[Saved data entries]
§

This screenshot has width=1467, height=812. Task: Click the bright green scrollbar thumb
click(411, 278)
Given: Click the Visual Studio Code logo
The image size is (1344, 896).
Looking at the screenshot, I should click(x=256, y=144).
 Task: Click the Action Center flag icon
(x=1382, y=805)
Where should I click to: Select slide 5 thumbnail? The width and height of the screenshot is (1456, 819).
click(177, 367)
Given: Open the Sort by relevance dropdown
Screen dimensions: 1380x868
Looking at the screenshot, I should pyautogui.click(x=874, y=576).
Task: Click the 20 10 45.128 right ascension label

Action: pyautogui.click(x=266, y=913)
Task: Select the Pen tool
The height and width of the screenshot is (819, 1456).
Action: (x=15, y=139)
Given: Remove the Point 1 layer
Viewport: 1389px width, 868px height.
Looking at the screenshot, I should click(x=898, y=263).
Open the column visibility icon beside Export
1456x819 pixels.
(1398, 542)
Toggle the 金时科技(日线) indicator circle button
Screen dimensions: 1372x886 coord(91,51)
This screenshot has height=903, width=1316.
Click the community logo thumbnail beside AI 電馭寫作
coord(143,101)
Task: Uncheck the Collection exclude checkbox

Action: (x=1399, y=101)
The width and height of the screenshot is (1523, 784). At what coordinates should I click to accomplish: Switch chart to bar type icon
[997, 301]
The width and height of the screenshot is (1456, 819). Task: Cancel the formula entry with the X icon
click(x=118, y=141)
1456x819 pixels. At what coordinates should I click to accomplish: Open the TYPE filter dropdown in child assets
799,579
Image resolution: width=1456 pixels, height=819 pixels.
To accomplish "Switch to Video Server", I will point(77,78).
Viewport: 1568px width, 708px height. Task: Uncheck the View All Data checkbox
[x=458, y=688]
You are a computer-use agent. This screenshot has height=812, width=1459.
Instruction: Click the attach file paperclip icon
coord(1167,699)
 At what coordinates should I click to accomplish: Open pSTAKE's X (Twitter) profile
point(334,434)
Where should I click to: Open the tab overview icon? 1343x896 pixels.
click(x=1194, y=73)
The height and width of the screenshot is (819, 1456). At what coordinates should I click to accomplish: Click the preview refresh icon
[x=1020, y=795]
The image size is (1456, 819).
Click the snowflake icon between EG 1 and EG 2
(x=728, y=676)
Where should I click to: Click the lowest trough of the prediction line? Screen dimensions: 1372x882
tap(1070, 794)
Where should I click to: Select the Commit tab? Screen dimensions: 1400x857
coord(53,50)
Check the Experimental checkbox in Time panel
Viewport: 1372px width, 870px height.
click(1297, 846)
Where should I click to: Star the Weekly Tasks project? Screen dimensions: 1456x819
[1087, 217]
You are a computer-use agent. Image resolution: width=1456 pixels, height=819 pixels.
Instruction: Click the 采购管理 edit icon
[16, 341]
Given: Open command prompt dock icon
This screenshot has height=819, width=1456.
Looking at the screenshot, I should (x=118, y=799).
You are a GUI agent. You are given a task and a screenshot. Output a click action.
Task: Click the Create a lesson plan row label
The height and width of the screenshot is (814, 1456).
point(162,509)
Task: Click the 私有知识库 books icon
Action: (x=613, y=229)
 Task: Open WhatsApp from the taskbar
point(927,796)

§

Activity
Copy the lines above, please. Keep them exact.

Your response
This screenshot has width=1467, height=812. Task: Click the bright green scrollbar thumb
click(411, 278)
Given: Click the Visual Studio Code logo
The image size is (1344, 896).
Looking at the screenshot, I should click(x=256, y=144).
 Task: Click the Action Center flag icon
(x=1382, y=805)
Where should I click to: Select slide 5 thumbnail? The width and height of the screenshot is (1456, 819).
click(177, 367)
Given: Open the Sort by relevance dropdown
Screen dimensions: 1380x868
Looking at the screenshot, I should pyautogui.click(x=874, y=576).
Task: Click the 20 10 45.128 right ascension label

Action: pyautogui.click(x=266, y=913)
Task: Select the Pen tool
The height and width of the screenshot is (819, 1456).
Action: (x=15, y=139)
Given: Remove the Point 1 layer
Viewport: 1389px width, 868px height.
Looking at the screenshot, I should click(x=898, y=263).
Open the column visibility icon beside Export
1456x819 pixels.
(1398, 542)
Toggle the 金时科技(日线) indicator circle button
Screen dimensions: 1372x886 coord(91,51)
This screenshot has height=903, width=1316.
Click the community logo thumbnail beside AI 電馭寫作
coord(143,101)
Task: Uncheck the Collection exclude checkbox

Action: (x=1399, y=101)
The width and height of the screenshot is (1523, 784). At what coordinates should I click to accomplish: Switch chart to bar type icon
[997, 301]
The width and height of the screenshot is (1456, 819). Task: Cancel the formula entry with the X icon
click(x=118, y=141)
1456x819 pixels. At what coordinates should I click to accomplish: Open the TYPE filter dropdown in child assets
799,579
Image resolution: width=1456 pixels, height=819 pixels.
To accomplish "Switch to Video Server", I will point(77,78).
Viewport: 1568px width, 708px height. Task: Uncheck the View All Data checkbox
[x=458, y=688]
You are a computer-use agent. This screenshot has height=812, width=1459.
Instruction: Click the attach file paperclip icon
coord(1167,699)
 At what coordinates should I click to accomplish: Open pSTAKE's X (Twitter) profile
point(334,434)
Where should I click to: Open the tab overview icon? 1343x896 pixels.
click(x=1194, y=73)
The height and width of the screenshot is (819, 1456). At what coordinates should I click to accomplish: Click the preview refresh icon
[x=1020, y=795]
The image size is (1456, 819).
Click the snowflake icon between EG 1 and EG 2
(x=728, y=676)
Where should I click to: Click the lowest trough of the prediction line? Screen dimensions: 1372x882
tap(1070, 794)
Where should I click to: Select the Commit tab? Screen dimensions: 1400x857
coord(53,50)
Check the Experimental checkbox in Time panel
Viewport: 1372px width, 870px height.
click(1297, 846)
Where should I click to: Star the Weekly Tasks project? Screen dimensions: 1456x819
[1087, 217]
You are a computer-use agent. Image resolution: width=1456 pixels, height=819 pixels.
Instruction: Click the 采购管理 edit icon
[16, 341]
Given: Open command prompt dock icon
This screenshot has height=819, width=1456.
Looking at the screenshot, I should (x=118, y=799).
You are a GUI agent. You are given a task and a screenshot. Output a click action.
Task: Click the Create a lesson plan row label
The height and width of the screenshot is (814, 1456).
point(162,509)
Task: Click the 私有知识库 books icon
Action: (x=613, y=229)
 Task: Open WhatsApp from the taskbar
point(927,796)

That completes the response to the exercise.